Fortunatamente gli approcci basati sul machine learning (ML) – in particolare il deep learning – producono ottimi risultati in presenza dei big data e di realtà di grandi dimensioni, e un mix pionieristico di elaborazione del linguaggio naturale e computer vision sta mettendo Amazon nella condizione di determinare in modo sempre più puntuale la quantità giusta di imballaggi da usare. Negli ultimi sei anni questi strumenti hanno aiutato Amazon a farsi promotrice del cambiamento, riducendo del 36% il peso degli imballaggi per singola spedizione ed eliminando oltre 1 milione di tonnellate di materiali da imballaggio, pari a oltre 2 miliardi di contenitori per le spedizioni.
“Quando ho iniziato a lavorare in Amazon, nel 2017, svolgevamo molte attività di collaudo fisico di prodotti, ma non avevamo un meccanismo scalabile in grado di valutare centinaia di milioni di prodotti per determinare il tipo di packaging ottimale per ciascuno” dice il direttore della ricerca scientifica Matthew Bales. Bales, che è anche fisico, è responsabile del machine learning nell’ambito del team di Amazon che si occupa dell’Esperienza del Cliente in relazione agli Imballaggi.
“I test statistici sono stati la prima tessera del puzzle, ma sostanzialmente sono utili solo quando i prodotti sono già stati spediti in più di un tipo di imballaggio. Noi volevamo essere in grado di prevedere la performance di un prodotto in un tipo di packaging meno protettivo, più leggero e sostenibile. E quando entri in quella sfera predittiva hai bisogno del machine learning” spiega Bales.
La potenza del feedback dei clienti
Per prevedere se un determinato prodotto avrebbe potuto essere spedito senza problemi in un determinato tipo di imballaggio, Bales e colleghi hanno sviluppato un modello di machine learning basato principalmente sugli stessi dati testuali che i clienti vedono sul negozio di Amazon, cioè il nome dell’articolo, la descrizione, il prezzo, le dimensioni dell’imballaggio e così via.
Il modello è stato addestrato sulla base di milioni di esempi di prodotti consegnati con successo nei diversi tipi di imballaggio, nonché di prodotti che sono arrivati danneggiati in determinati tipi di imballaggio. Quando un prodotto non è protetto a sufficienza da suo imballaggio Amazon ha accesso al feedback relativo in tempo quasi reale, perché il cliente lo segnala attraverso il Centro Resi Online e altre forme di feedback, comprese le recensioni dei prodotti.

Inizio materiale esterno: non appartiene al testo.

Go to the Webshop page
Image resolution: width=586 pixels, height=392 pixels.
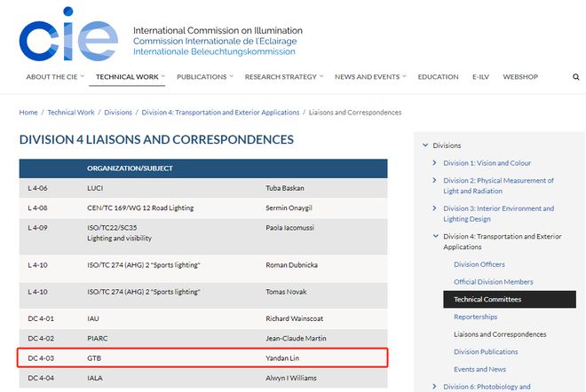point(520,77)
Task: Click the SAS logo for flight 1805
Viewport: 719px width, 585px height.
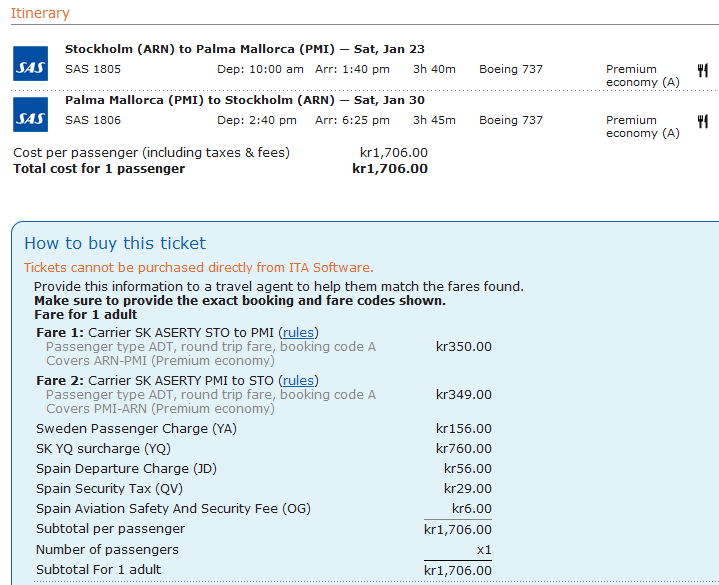Action: coord(30,63)
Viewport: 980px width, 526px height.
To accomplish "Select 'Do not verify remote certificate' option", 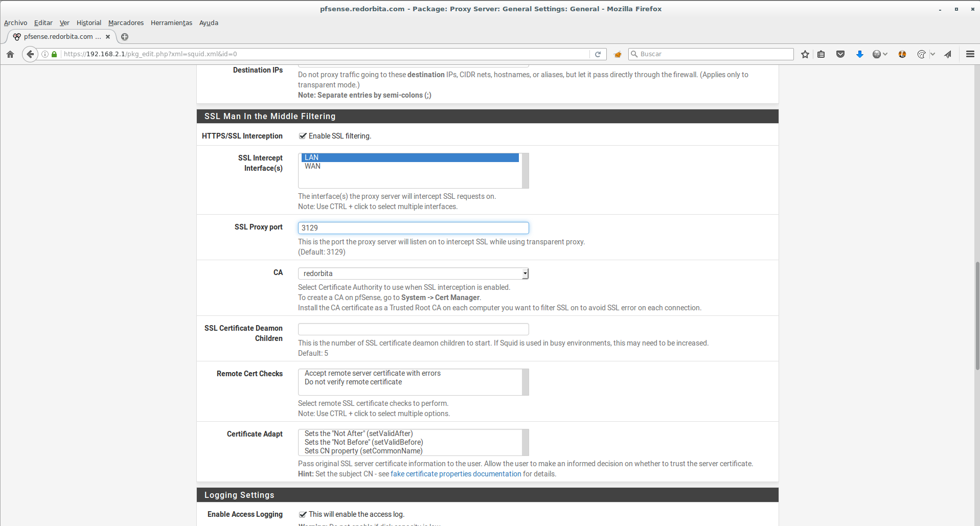I will point(353,382).
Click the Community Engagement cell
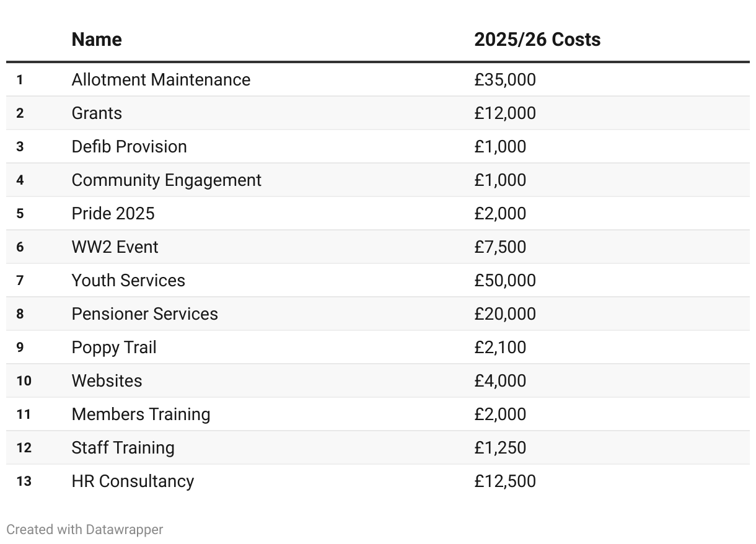756x544 pixels. coord(166,180)
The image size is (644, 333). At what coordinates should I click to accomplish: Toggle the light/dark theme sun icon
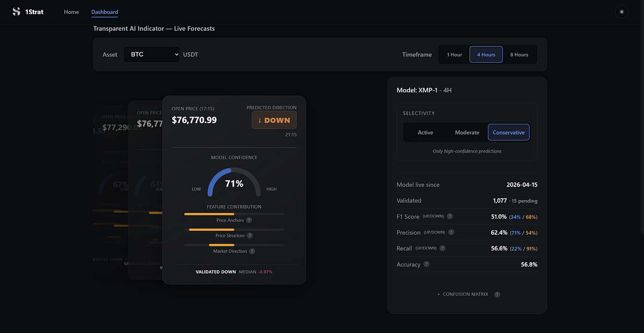click(621, 12)
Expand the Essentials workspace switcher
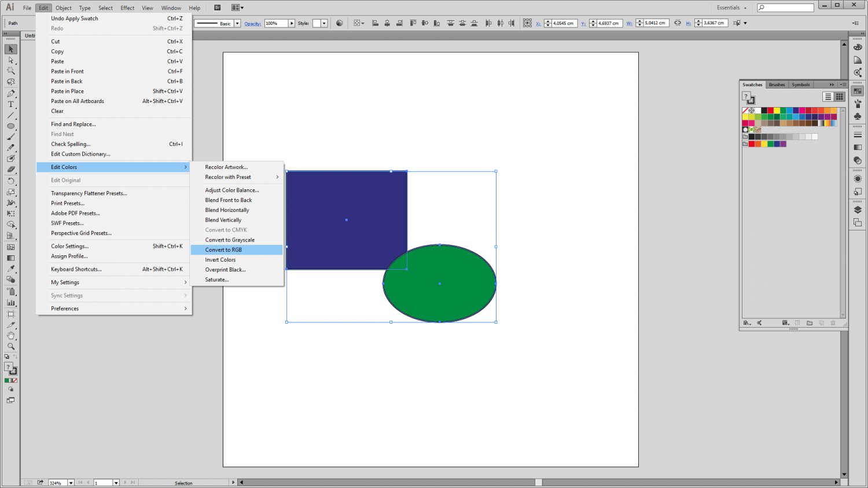Viewport: 868px width, 488px height. click(732, 8)
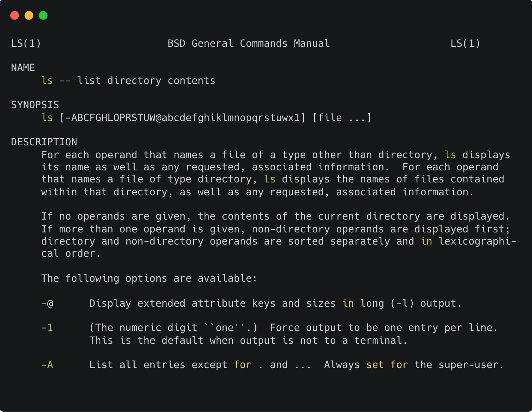Select the highlighted 'in' in the -@ option line
532x412 pixels.
pos(348,303)
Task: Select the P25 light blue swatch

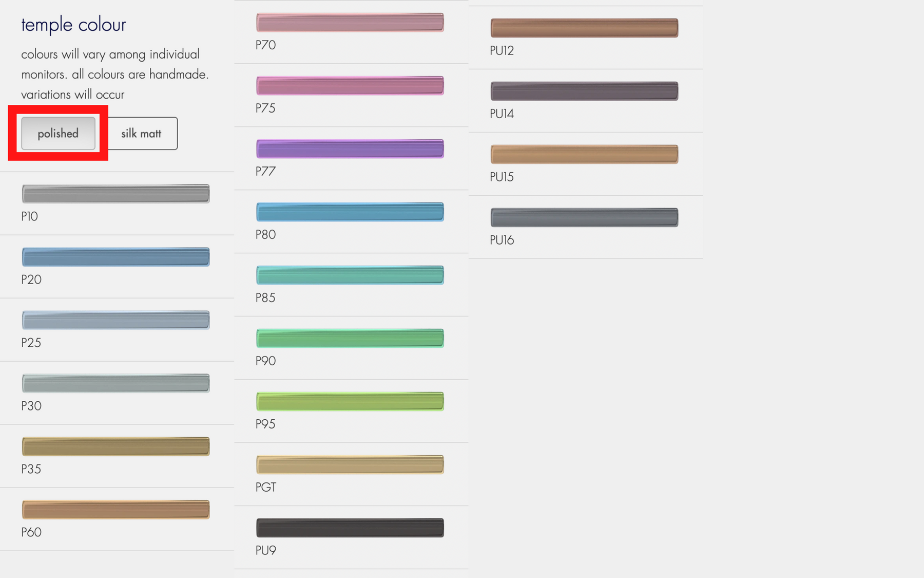Action: [x=116, y=320]
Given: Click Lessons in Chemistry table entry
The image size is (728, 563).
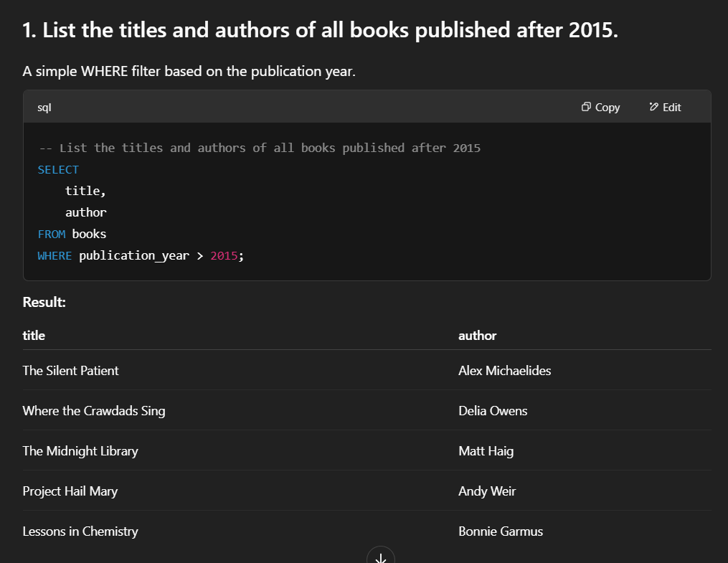Looking at the screenshot, I should pyautogui.click(x=80, y=531).
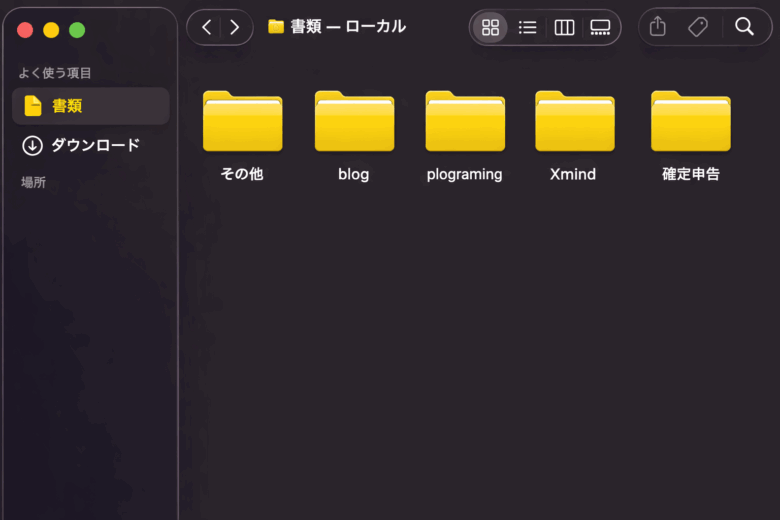The width and height of the screenshot is (780, 520).
Task: Switch to icon grid view
Action: click(490, 28)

“Il feedback dei clienti è fondamentale”, spiega Bales. “Alimenta tutte le nostre attività di testing basate sui dati statistici.”
Il modello ha appreso che certe parole chiave erano particolarmente importanti per prendere le decisioni sugli imballaggi. Per esempio, le parole chiave che indicano che una busta imbottita non sarebbe stata l’imballaggio giusto comprendevano “ceramica”, “alimento”, “tazza” e “vetro”. È meglio spedire quei prodotti in una scatola. Le parole chiave in base alle quali le buste imbottite rappresentano la scelta giusta comprendono “confezione multipla” e “sacchetto”. Questi termini indicano la possibilità che il prodotto abbia già un qualche tipo di imballaggio protettivo.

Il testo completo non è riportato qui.